Entries taken from a collection

____________________

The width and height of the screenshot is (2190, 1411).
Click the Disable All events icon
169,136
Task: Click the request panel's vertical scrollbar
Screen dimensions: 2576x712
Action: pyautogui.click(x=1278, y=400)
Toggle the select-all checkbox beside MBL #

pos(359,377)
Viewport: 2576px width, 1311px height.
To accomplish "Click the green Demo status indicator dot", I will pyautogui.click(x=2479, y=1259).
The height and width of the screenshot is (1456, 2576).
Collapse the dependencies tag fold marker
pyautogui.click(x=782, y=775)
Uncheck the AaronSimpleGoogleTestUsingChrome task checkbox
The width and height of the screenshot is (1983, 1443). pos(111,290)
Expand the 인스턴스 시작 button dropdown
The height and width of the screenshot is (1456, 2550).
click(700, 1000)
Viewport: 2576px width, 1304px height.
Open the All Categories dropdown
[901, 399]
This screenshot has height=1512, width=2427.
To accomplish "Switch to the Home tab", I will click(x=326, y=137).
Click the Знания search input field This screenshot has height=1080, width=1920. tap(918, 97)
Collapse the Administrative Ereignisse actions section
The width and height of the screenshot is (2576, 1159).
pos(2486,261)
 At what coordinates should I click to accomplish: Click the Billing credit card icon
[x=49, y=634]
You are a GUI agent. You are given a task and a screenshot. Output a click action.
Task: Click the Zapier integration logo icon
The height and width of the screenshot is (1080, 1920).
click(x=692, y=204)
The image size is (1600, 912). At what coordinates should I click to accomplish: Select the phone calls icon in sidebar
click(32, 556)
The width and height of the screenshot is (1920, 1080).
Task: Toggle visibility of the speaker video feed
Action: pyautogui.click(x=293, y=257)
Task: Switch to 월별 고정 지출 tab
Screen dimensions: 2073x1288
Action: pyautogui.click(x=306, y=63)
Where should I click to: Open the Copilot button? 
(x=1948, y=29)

____________________

- **Work item**
Look for "At what coordinates should I click to accomplish: Click" in the records. Write out its line and every later line through the end exactly, with nothing more.

- **Solution**
 At what coordinates should I click to accomplish: Click the Billing credit card icon
[x=49, y=634]
You are a GUI agent. You are given a task and a screenshot. Output a click action.
Task: Click the Zapier integration logo icon
The height and width of the screenshot is (1080, 1920).
click(x=692, y=204)
The image size is (1600, 912). At what coordinates should I click to accomplish: Select the phone calls icon in sidebar
click(32, 556)
The width and height of the screenshot is (1920, 1080).
Task: Toggle visibility of the speaker video feed
Action: pyautogui.click(x=293, y=257)
Task: Switch to 월별 고정 지출 tab
Screen dimensions: 2073x1288
Action: pyautogui.click(x=306, y=63)
Where should I click to: Open the Copilot button? 
(x=1948, y=29)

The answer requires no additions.